Whether or not you believe the data that says they provide significant benefit, no studies that I'm aware of show any downside to Beta blockade in acute MI. Also, they've been shown to be a marker of quality care by the bean counters. So, if I'm ruling someone out I always give ASA unless CI, and I usually give Beta blockers, usually PO and in small doses more as a protective measure.

If someone is truly having the big one, diaphoretic and clammy, I slam them with IV beta blockade. Even if you're not sure about the data, if someone has that much of an adrenaline surge they'll probably feel better with some beta blockers.

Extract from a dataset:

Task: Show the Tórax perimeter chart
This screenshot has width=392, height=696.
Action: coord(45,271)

So, I use Beta blockers in small doses PO if it's a soft rule-out, hard-core IV push if it's for real.
This is not necessarily true. Beta blockade was born in an era prior to cardiac catherization. Very few studies have evaluated the mortality benefits of immediate beta blockade (i.e., presentation in the emergency department) v. delayed beta blockade (i.e., post-PCI or 24 hours after admission).

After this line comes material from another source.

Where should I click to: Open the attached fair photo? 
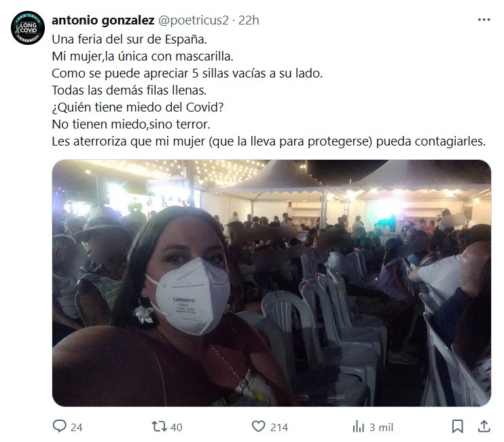click(272, 283)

There was data presented at a conference I attended that demonstrated higher rates of cardiogenic shock and need for intra-aortic balloon pumps in patients receiving beta blockade upon presentation to the ED. I tried looking on PubMed, but couldn't find the abstract. This may not have been published yet.

I think we need further data. It may be shown that delayed beta blockade until 24 hours after admission may provide better mortality benefits with less in-hospital morbidity when compared to giving it in the ED or in the ambulance. Until then, many hospitals require beta blockade in the ED prior to PCI because this is a core measure. The practice won't change until hard data proves this is not beneficial and is harmful.
 
This is not necessarily true. Beta blockade was born in an era prior to cardiac catherization. Very few studies have evaluated the mortality benefits of immediate beta blockade (i.e., presentation in the emergency department) v. delayed beta blockade (i.e., post-PCI or 24 hours after admission).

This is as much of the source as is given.